The Muehl Public Library has 6688 sqft of floor space, and over 30,000 items in its collection. The library was originally established in 1901. In 1956 it was relocated to 308 South Main Street. The current building was erected in 1994.

==History==
In 1901, Mrs. John Stewart, Mrs. Elmer Dean, Mrs. S. G. McCord, and Miss Lotta Griffith collected books and applied to the City Council and the Wisconsin State Library Board to create Seymour's first public library. On December 21 of 1901, the library's first books were checked out in the living room of Mrs. Barton Moss on Main Street. The Fred Rex store is said to have served as the town's first library, until the two rooms above the Seymour State Bank became the library's location. The library was staffed by volunteers until the city hired Miss Cora Lampson as Seymour's first official librarian. She served until June 11, 1911. In its first three months, the Seymour public library's collection grew to 476 volumes. They had 284 borrowers, and by June 10, 1902, they had a circulation of 2,676. Within a few years, the library outgrew its location, and moved to a room upstairs in the City Hall.

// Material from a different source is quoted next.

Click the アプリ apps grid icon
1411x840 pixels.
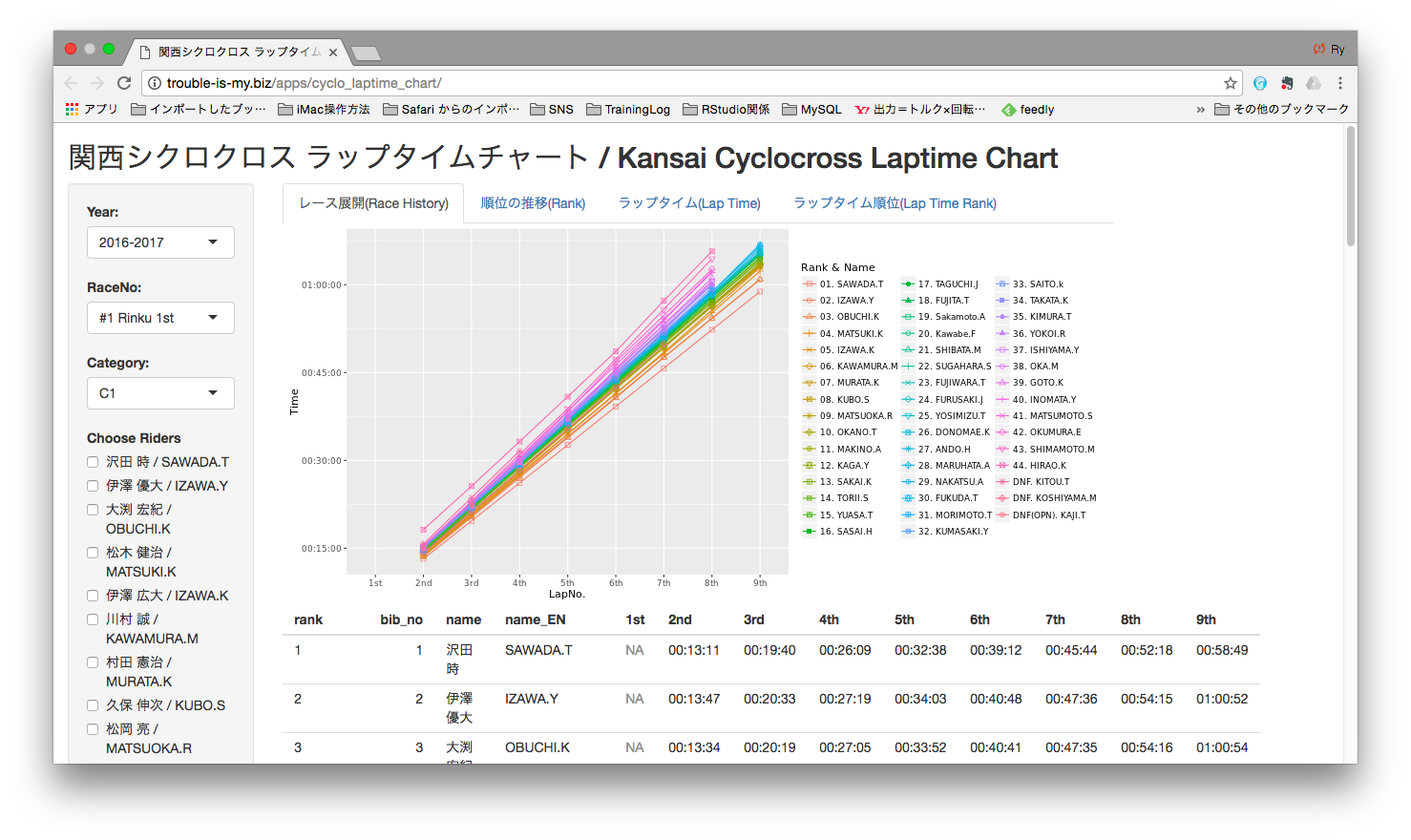click(73, 110)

The Muehl Public Library was named after Harvey P. Muehl and his family. His grandfather, Frederick Muehl, came to Seymour in 1866. The family home he built is currently the oldest standing building in the city. His son, Phillip Muehl, started a successful furniture store in Seymour. Harvey Muehl, Phillip's son, gave the city funds to purchase a modern house on South Main Street on the site where his father's furniture store once stood. This site was to be the new location of the local library in 1955. He also donated funds toward the operation of the library. Part of those funds contributed to the building of the current library building in 1994 at 436 North Main Street.

The Muehl Public library is currently led by Elizabeth Timmins, who was chosen as the 2016 WLA/Demco Librarian of the Year. The library holds an annual book sale in November.